Source records:

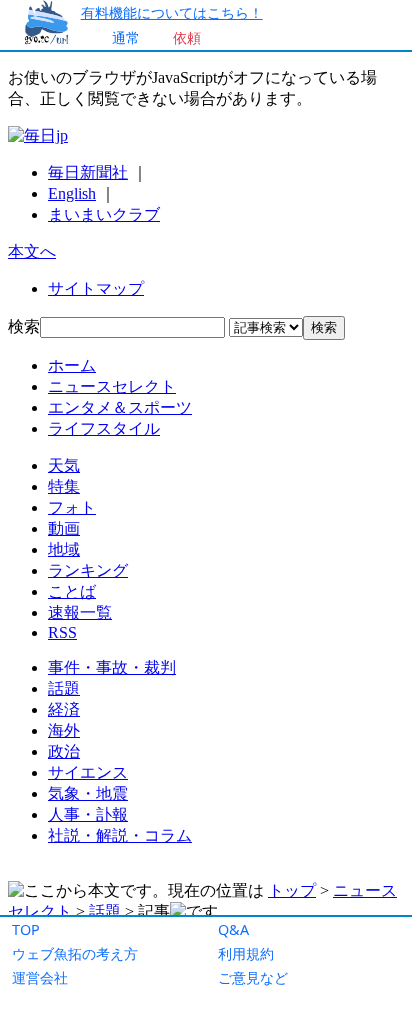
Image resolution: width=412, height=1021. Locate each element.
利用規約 (246, 953)
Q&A (233, 929)
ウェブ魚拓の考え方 (75, 953)
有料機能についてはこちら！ (172, 12)
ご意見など (253, 977)
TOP (26, 929)
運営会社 (40, 977)
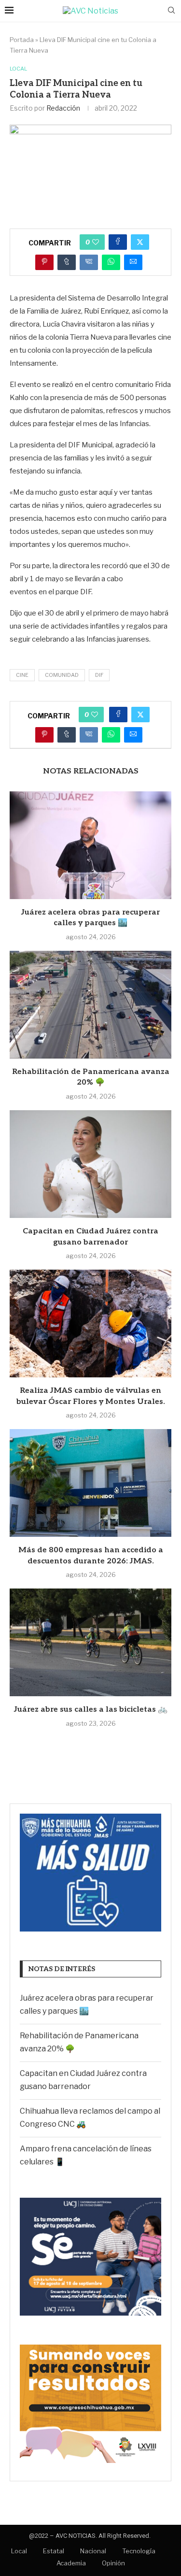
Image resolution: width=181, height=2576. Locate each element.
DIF (99, 675)
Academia (71, 2563)
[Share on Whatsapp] (111, 262)
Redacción (63, 108)
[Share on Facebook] (118, 242)
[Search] (171, 11)
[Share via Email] (133, 262)
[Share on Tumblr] (66, 262)
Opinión (113, 2563)
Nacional (93, 2551)
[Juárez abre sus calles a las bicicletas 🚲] (90, 1642)
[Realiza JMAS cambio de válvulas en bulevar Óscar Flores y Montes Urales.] (90, 1323)
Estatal (53, 2551)
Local (19, 2551)
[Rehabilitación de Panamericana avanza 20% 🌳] (90, 1005)
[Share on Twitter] (140, 242)
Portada (22, 39)
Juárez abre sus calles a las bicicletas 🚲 (90, 1709)
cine (22, 675)
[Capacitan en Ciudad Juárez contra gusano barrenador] (90, 1164)
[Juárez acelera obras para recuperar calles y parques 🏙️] (90, 845)
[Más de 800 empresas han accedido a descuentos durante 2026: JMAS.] (90, 1483)
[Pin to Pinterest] (44, 262)
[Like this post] (95, 242)
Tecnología (138, 2551)
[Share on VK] (89, 262)
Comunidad (62, 675)
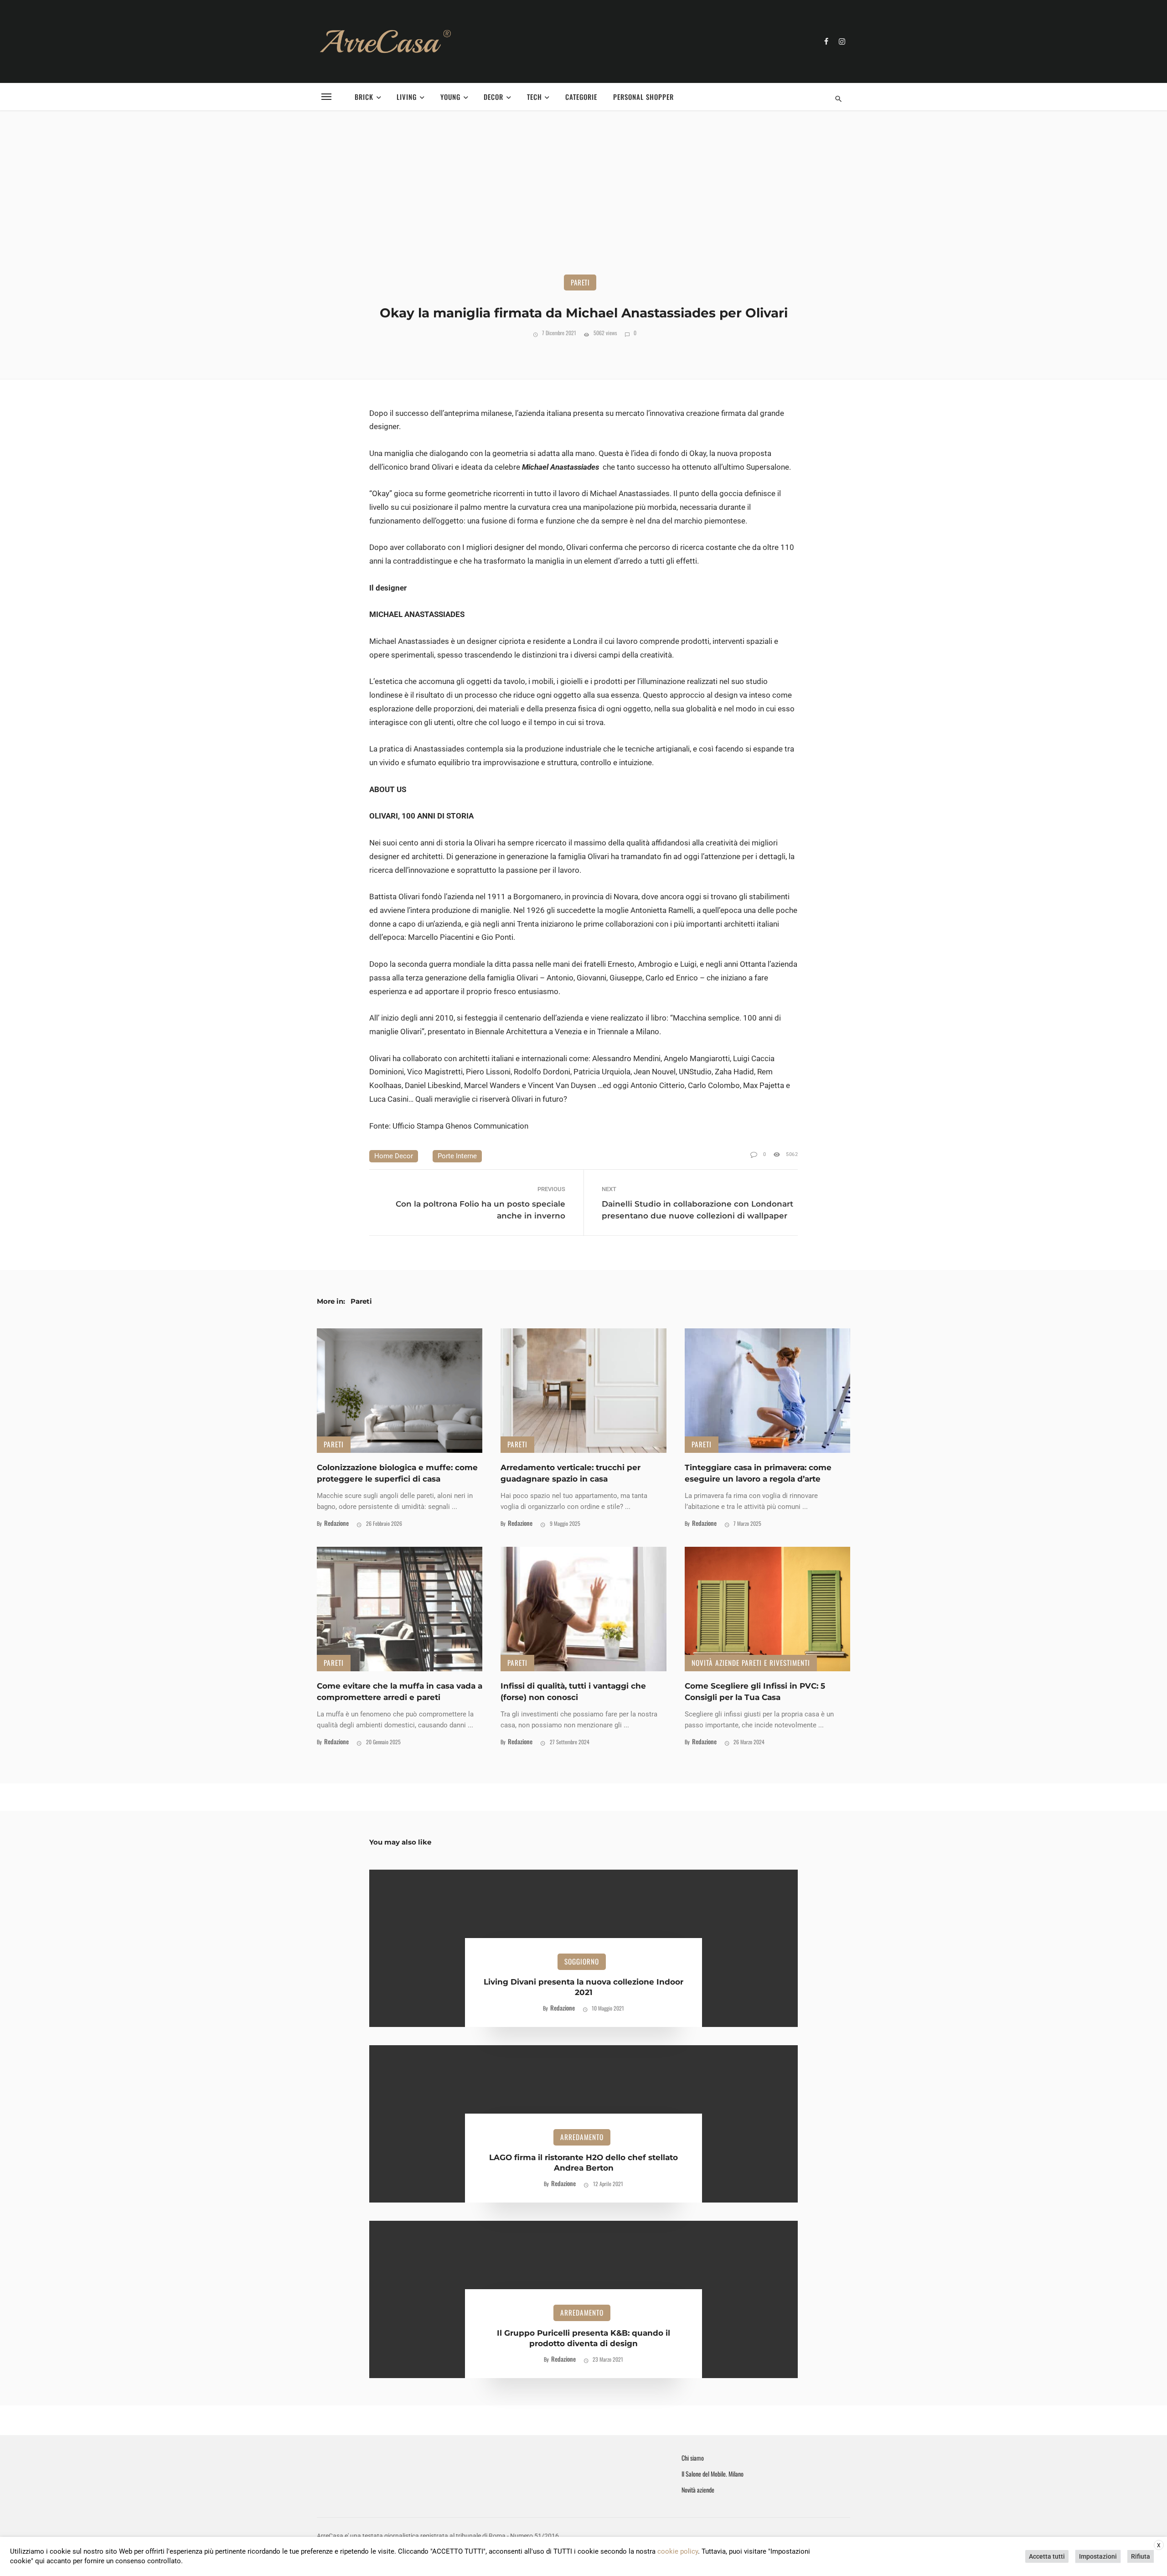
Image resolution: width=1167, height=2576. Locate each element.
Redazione (336, 1523)
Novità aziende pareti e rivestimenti (751, 1663)
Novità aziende (698, 2489)
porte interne (457, 1156)
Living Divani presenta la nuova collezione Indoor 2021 (583, 1987)
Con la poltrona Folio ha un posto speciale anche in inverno (480, 1209)
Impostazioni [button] (1098, 2556)
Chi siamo (693, 2457)
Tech (534, 97)
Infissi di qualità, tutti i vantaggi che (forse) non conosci (573, 1691)
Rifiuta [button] (1140, 2556)
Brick (364, 97)
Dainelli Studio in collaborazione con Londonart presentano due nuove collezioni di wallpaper (697, 1209)
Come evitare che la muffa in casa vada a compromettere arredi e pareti (399, 1691)
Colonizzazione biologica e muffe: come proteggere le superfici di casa (397, 1473)
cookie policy (677, 2551)
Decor (493, 97)
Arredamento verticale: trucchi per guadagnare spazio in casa (570, 1473)
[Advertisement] (583, 206)
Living (407, 97)
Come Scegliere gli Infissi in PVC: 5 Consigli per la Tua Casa (755, 1691)
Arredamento (582, 2137)
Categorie (581, 97)
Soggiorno (581, 1961)
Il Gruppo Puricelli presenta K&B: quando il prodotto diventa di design (583, 2338)
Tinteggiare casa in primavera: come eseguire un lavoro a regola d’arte (758, 1473)
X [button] (1159, 2545)
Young (450, 97)
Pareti (580, 282)
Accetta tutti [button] (1047, 2556)
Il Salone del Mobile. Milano (713, 2473)
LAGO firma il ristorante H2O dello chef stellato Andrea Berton (583, 2163)
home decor (393, 1156)
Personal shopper (643, 97)
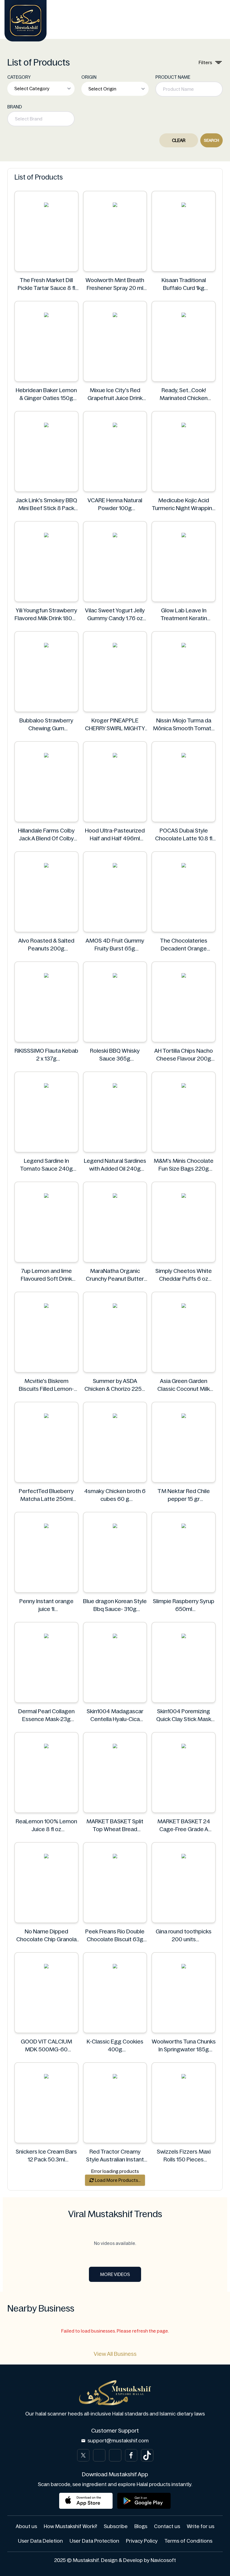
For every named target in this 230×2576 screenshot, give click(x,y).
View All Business (115, 2354)
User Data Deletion (40, 2541)
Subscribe (116, 2526)
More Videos (115, 2274)
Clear (178, 140)
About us (26, 2526)
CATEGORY (19, 77)
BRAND (14, 106)
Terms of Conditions (188, 2541)
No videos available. (115, 2243)
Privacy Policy (142, 2541)
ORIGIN (88, 77)
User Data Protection (94, 2541)
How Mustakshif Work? (70, 2526)
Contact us (167, 2526)
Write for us (200, 2526)
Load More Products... (117, 2180)
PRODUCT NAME (172, 77)
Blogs (140, 2526)
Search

Instructions to follow: Give the number of lines in the listing that hold "height", with no other words.

The answer: 3